▶ [OBJETIVO DA TAREFA]
Responda com base no trecho sobre a vacinação contra a Covid-19:
1. Que parcela da população Israel vacinou por dia?
2. Em que percentual da população o Chile aplicou pelo menos uma dose?
3. Com quanto tempo de antecedência em relação ao Brasil esses países começaram suas campanhas?

▶ [TRECHO FORNECIDO]
####
Os chilenos e americanos, por exemplo, vacinaram com pelo menos uma dose mais do que o dobro dessa parcela populacional (0,26% e 0,22%, respectivamente) diariamente. O Reino Unido tem quase o quádruplo (0,39%) de parcela da população imunizada por dia, e Israel, que ganhou destaque mundialmente na agilidade no processo, alcançou 0,77% da população vacinada por dia — um ritmo sete vezes maior do que o brasileiro.

O Chile, que tem a vacinação no estágio mais avançado da América Latina, conseguiu aplicar pelo menos uma dose em 20,4% da sua população (contra cerca de 4% do Brasil). Já os EUA imunizaram 16,2%, o Reino Unido está em 30,9% e Israel já tem a maior parte dos cidadãos com pelo menos uma dose da vacina contra Covid-19, com uma taxa de 56%. Todos esses países começaram, no entanto, suas campanhas quase um mês antes do Brasil.
####
▶ [DADOS DISPONÍVEIS]
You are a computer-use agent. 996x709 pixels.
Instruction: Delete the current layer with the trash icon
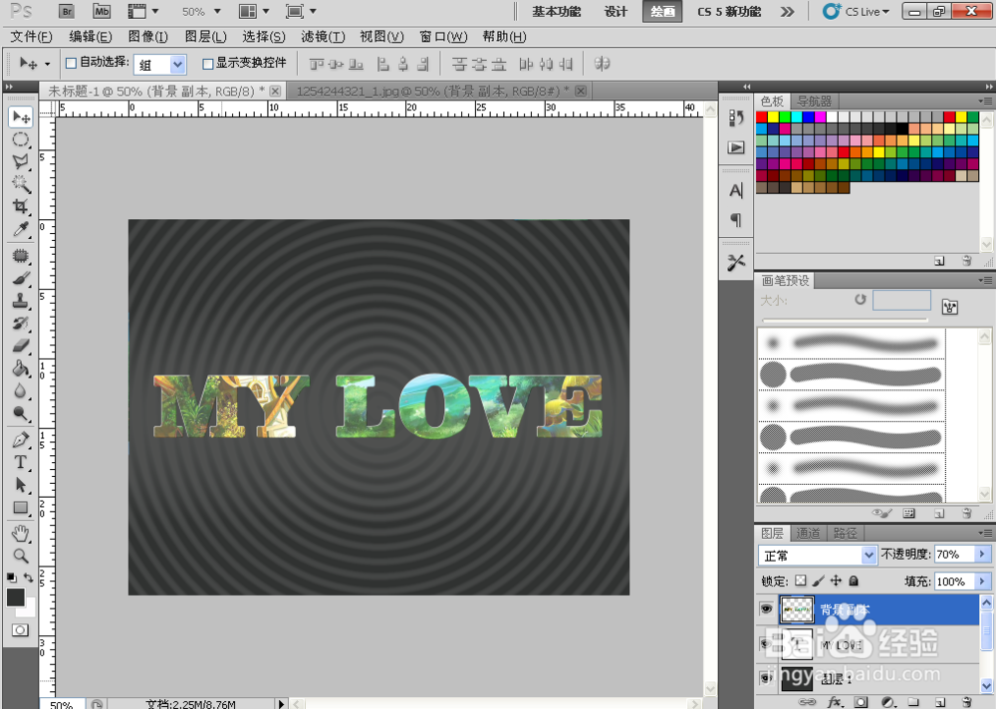[x=966, y=702]
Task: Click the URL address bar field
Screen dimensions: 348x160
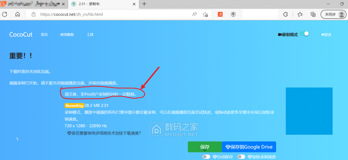Action: [113, 14]
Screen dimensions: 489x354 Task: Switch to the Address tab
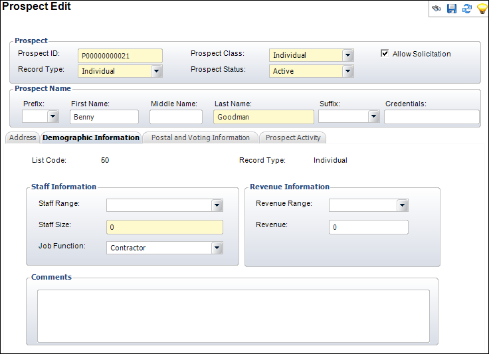click(x=23, y=137)
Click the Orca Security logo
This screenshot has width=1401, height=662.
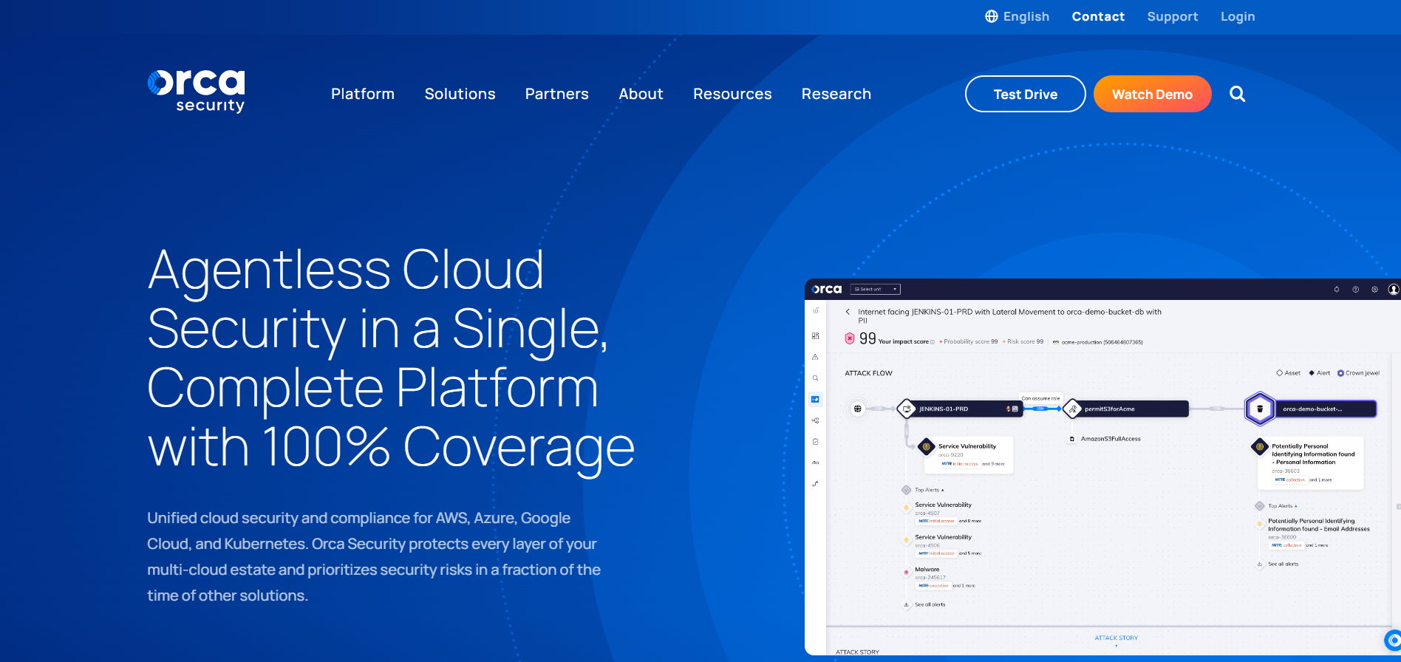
####
▶ [RESPOSTA]
1. 0,77% da população por dia.
2. 20,4% da população.
3. Quase um mês antes do Brasil.